**TASK:**
Convert all of the records below into a Markdown table with two columns, Row and Entry. Give each line its own row number and omit the blank lines.
--- BEGIN EXERCISE INPUTS ---
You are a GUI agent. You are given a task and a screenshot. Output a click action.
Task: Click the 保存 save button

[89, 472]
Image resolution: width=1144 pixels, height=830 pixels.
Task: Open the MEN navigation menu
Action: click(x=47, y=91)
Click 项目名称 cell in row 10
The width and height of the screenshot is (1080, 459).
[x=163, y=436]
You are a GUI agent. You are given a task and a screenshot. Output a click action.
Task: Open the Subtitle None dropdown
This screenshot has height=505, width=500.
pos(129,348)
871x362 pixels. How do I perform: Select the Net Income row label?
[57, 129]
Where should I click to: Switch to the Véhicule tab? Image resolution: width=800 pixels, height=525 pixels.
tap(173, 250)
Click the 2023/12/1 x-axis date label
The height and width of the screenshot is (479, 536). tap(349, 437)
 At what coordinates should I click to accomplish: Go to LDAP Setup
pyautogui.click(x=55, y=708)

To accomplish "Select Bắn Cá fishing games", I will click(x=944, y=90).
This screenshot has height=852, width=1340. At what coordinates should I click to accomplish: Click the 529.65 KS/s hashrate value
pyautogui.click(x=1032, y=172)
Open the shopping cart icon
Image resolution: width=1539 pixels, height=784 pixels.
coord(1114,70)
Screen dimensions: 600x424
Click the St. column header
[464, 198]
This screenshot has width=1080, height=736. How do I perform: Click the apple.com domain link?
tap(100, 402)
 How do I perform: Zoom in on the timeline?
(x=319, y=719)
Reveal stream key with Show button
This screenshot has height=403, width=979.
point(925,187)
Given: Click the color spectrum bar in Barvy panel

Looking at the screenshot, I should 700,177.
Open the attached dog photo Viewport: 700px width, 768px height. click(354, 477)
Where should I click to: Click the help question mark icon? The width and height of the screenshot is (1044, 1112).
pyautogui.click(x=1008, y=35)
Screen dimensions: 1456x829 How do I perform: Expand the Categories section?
--- END EXERCISE INPUTS ---
**THE ANSWER:**
| Row | Entry |
|---|---|
| 1 | You are a GUI agent. You are given a task and a screenshot. Output a click action. |
| 2 | Task: Click the 保存 save button |
| 3 | [89, 472] |
| 4 | Image resolution: width=1144 pixels, height=830 pixels. |
| 5 | Task: Open the MEN navigation menu |
| 6 | Action: click(x=47, y=91) |
| 7 | Click 项目名称 cell in row 10 |
| 8 | The width and height of the screenshot is (1080, 459). |
| 9 | [x=163, y=436] |
| 10 | You are a GUI agent. You are given a task and a screenshot. Output a click action. |
| 11 | Task: Open the Subtitle None dropdown |
| 12 | This screenshot has height=505, width=500. |
| 13 | pos(129,348) |
| 14 | 871x362 pixels. How do I perform: Select the Net Income row label? |
| 15 | [57, 129] |
| 16 | Where should I click to: Switch to the Véhicule tab? Image resolution: width=800 pixels, height=525 pixels. |
| 17 | tap(173, 250) |
| 18 | Click the 2023/12/1 x-axis date label |
| 19 | The height and width of the screenshot is (479, 536). tap(349, 437) |
| 20 |  At what coordinates should I click to accomplish: Go to LDAP Setup |
| 21 | pyautogui.click(x=55, y=708) |
| 22 | To accomplish "Select Bắn Cá fishing games", I will click(x=944, y=90). |
| 23 | This screenshot has height=852, width=1340. At what coordinates should I click to accomplish: Click the 529.65 KS/s hashrate value |
| 24 | pyautogui.click(x=1032, y=172) |
| 25 | Open the shopping cart icon |
| 26 | Image resolution: width=1539 pixels, height=784 pixels. |
| 27 | coord(1114,70) |
| 28 | Screen dimensions: 600x424 |
| 29 | Click the St. column header |
| 30 | [464, 198] |
| 31 | This screenshot has width=1080, height=736. How do I perform: Click the apple.com domain link? |
| 32 | tap(100, 402) |
| 33 |  How do I perform: Zoom in on the timeline? |
| 34 | (x=319, y=719) |
| 35 | Reveal stream key with Show button |
| 36 | This screenshot has height=403, width=979. |
| 37 | point(925,187) |
| 38 | Given: Click the color spectrum bar in Barvy panel |
| 39 | Looking at the screenshot, I should 700,177. |
| 40 | Open the attached dog photo Viewport: 700px width, 768px height. click(354, 477) |
| 41 | Where should I click to: Click the help question mark icon? The width and height of the screenshot is (1044, 1112). |
| 42 | pyautogui.click(x=1008, y=35) |
| 43 | Screen dimensions: 1456x829 How do I perform: Expand the Categories section? |